Saturday 26 May 2012

Peter Porter on Shakespeare

To distract myself from fretting about Shakespeare's great words being presented thus by the Globe Theatre:
- (That's Troilus and Cressida, don't you know) -

I turned again to The Best Australian Essays (a Ten-Year Collection) and started to read Peter Porter's essay, called The Old Good Books *. Here's what he has to say about Shakespeare:

"Shakespeare ... is everything. The church, rather than the academy, should sanctify him ... To this day, what Bottom tells us about his dream is the only notion of felicity I have ever believed in. 'I have had a dream past the wit of man to say what dream it was ... Methought I was - there is no man can tell what. Methought I was - and methought I had - but man is but a patched fool if he will offer to say what methought I had.' Bottom goes straight to Heaven, and Titania and Oberon linger in the world of their all-too-ubiquitous magic. I still see the play as I saw it then. A magical starburst of words.

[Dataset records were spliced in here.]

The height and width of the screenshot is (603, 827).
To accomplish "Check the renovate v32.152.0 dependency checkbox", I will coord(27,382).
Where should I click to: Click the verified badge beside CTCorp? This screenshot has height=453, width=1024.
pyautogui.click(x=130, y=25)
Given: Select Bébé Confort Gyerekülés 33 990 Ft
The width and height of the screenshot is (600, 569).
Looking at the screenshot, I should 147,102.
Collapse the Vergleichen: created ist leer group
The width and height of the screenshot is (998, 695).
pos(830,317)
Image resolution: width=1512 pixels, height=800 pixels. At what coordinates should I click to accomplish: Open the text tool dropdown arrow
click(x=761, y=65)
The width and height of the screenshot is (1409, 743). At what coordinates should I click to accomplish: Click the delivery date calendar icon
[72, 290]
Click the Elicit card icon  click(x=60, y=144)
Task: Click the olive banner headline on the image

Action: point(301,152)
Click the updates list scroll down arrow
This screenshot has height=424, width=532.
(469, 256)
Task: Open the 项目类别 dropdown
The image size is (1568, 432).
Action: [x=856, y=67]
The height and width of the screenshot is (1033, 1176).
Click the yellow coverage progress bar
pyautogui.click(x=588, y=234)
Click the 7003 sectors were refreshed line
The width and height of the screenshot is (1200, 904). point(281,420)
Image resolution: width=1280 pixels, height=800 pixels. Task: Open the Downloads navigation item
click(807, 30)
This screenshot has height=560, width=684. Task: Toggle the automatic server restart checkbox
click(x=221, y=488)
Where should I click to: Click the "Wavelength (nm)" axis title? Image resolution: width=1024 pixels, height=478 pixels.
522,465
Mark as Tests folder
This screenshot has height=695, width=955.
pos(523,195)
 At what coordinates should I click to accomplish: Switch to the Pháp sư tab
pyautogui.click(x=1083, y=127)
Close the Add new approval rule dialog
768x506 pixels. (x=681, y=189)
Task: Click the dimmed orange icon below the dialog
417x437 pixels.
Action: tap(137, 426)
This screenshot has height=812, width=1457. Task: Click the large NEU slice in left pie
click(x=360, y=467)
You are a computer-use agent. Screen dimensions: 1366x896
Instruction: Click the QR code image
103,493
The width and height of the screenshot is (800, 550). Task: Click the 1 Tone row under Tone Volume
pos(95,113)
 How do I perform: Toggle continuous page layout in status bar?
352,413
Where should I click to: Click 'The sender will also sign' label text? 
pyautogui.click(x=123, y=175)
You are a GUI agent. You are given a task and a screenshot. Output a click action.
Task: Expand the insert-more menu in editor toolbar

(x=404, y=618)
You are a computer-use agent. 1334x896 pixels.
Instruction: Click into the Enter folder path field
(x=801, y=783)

The only possible maturity I have come to in my reading of Shakespeare (and watching his plays being acted) is of a widening of my sense of wonder. The more you put yourself in Shakespeare's world, the more you become a connoisseur of brilliance. Once I would have gone for the extremities of Macbeth, Hamlet and Lear. Today, you are more likely to find me luxuriating in Love's Labour Lost. Moth looks at the verbal show-offs in that play with affection and cool assessment. 'They have been at a great feast of languages, and stolen the scraps.' The frissons spring up momentarily in the middle of so much disputed action. 'Why all the souls that were were forfeit once,' says someone in Measure for Measure. Those looking-over-the-fence 'weres' are worth giving your life for. As Michelangelo told a patron of Raphael's who complained about the fee charged for a painting of Isaiah he'd commissioned, 'The knee alone is worth the price.' Throughout the corpus of Shakespeare the great moments survive and new ones keep arriving. The words of Palamon soliciting the aid of the goddesss Venus in The Two Noble Kinsmen are a perfect valediction of sexual love:

Thou that from eleven to ninety reignest
In mortal bosoms, whose chase is this world
As we in herds thy game, I give thee thanks
For this fair token; which being laid unto
Mine innocent true heart, arms in assurance
My body to this business."

Wise words, (I'm referring to Porter's on Shakespeare's, rather than Shakespeare's on sexual love [not that I'm knocking those]). If you need more convincing though, let me cite a single beautiful line - not even a full line, in fact - from Antony and Cleopatra to try to demonstrate why I think the Globe project is so mad. The line is "The bright day is done. And we are for the dark." What an exquisite phrase: each word is simple, everyday, monosyllabic, and yet it resonates. It is Shakespeare's almost unerring ability, seen in this example and in countless other instances, to choose the right words and to put them in the right order - apparently effortlessly - that makes him so extraordinary. For me at least, he appears to have been a man whose mind was more completely in tune with the English language than anyone else's ever has been. He had an uncanny feeling for our words. He handled them as if they were music. And that is why I think that, in an English-speaking country, presenting his plays in translation (let alone Hip Hop) is purely perverse.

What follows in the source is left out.